[begin DATA SUPPLIED]

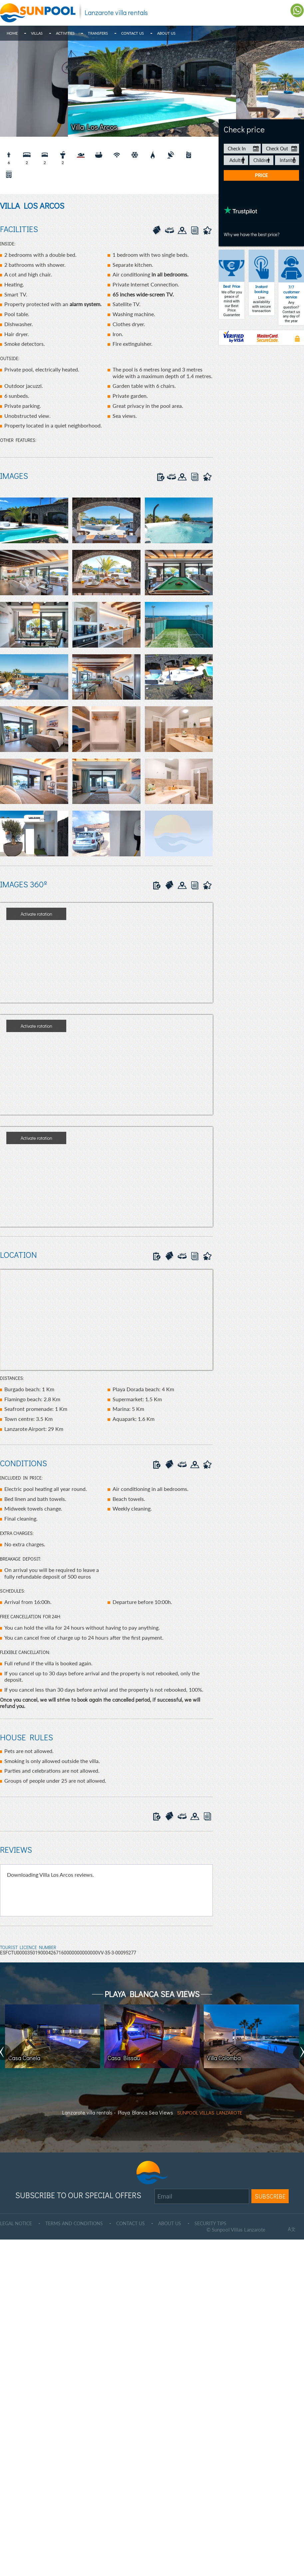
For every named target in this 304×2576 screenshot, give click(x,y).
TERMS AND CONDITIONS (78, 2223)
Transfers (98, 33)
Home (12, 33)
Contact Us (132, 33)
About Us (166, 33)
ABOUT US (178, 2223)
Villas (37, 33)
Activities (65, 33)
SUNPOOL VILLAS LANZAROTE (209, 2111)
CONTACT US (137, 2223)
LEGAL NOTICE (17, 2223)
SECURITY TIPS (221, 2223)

[end DATA SUPPLIED]
[begin DATA SUPPLIED]

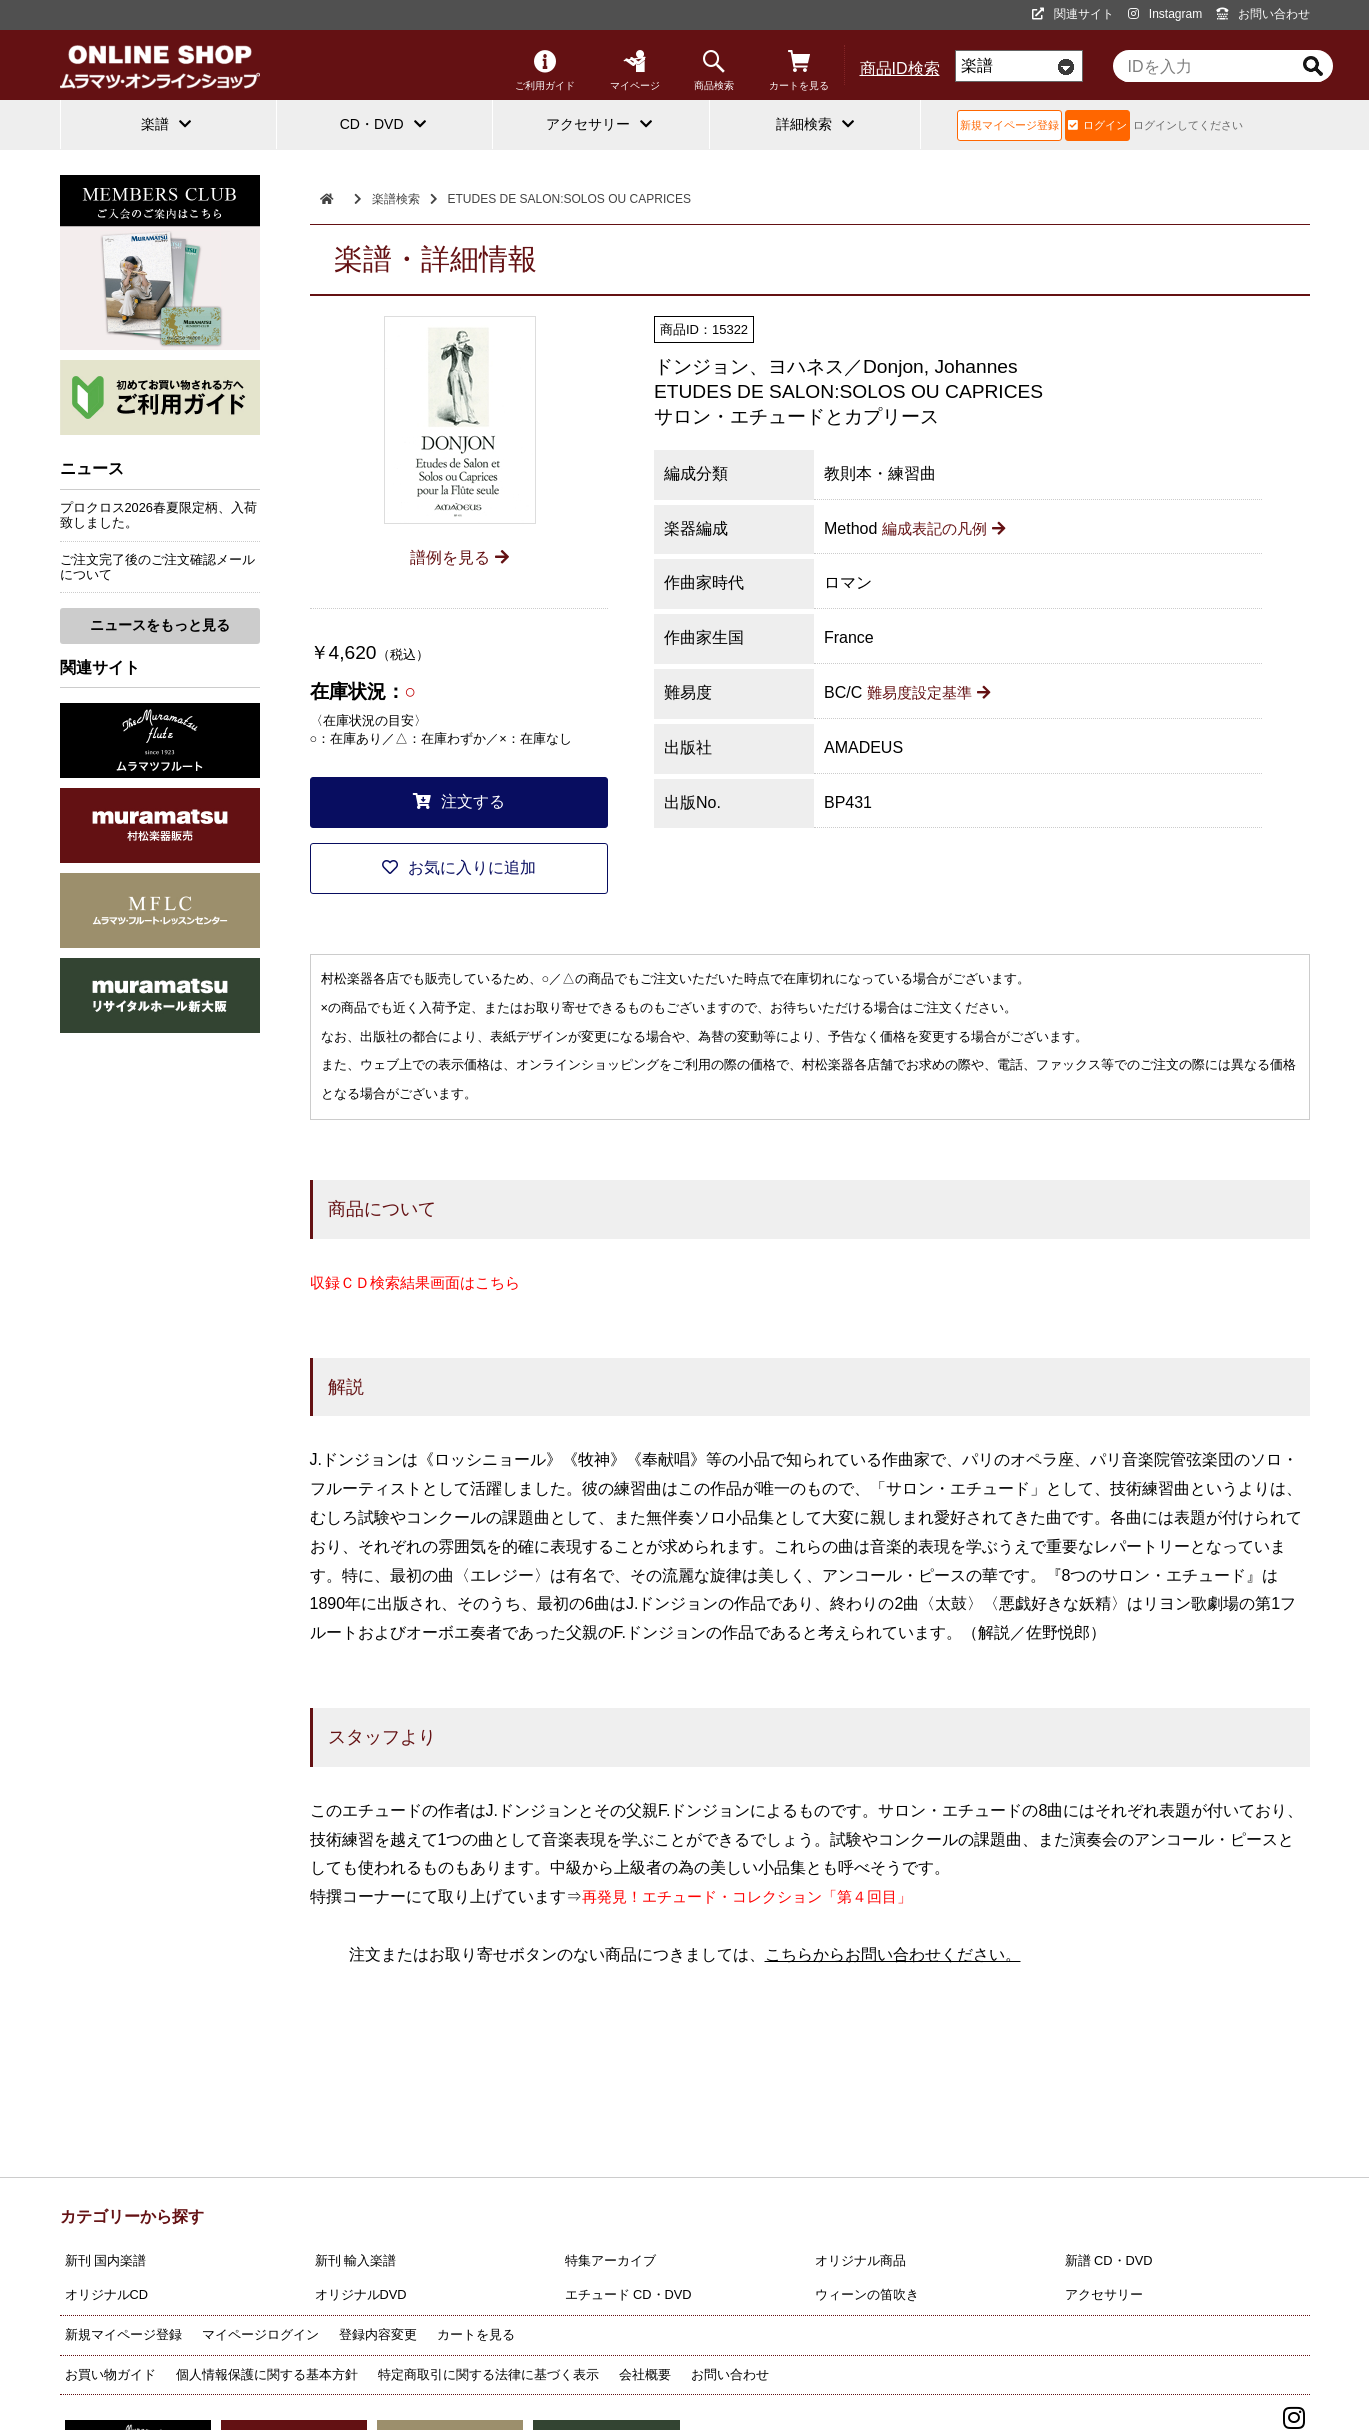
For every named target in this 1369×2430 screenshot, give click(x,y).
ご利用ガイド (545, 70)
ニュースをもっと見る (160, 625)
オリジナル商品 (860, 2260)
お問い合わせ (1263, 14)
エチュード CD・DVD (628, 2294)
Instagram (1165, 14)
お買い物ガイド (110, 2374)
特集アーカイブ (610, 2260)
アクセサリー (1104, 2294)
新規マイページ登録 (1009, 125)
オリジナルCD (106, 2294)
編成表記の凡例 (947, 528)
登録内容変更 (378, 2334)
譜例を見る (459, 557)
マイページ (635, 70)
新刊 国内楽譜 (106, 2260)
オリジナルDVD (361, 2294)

[end DATA SUPPLIED]

AIM:
Rewrite the records starting with the line that contains "Instagram (1165, 14)" and going on through the line that contains "オリジナルDVD (361, 2294)", with "マイページ" replaced by "会員ページ" and everything else left as it is.

WRITTEN RESPONSE:
Instagram (1165, 14)
お買い物ガイド (110, 2374)
特集アーカイブ (610, 2260)
アクセサリー (1104, 2294)
新規会員ページ登録 (1009, 125)
オリジナルCD (106, 2294)
編成表記の凡例 (947, 528)
登録内容変更 (378, 2334)
譜例を見る (459, 557)
会員ページ (635, 70)
新刊 国内楽譜 (106, 2260)
オリジナルDVD (361, 2294)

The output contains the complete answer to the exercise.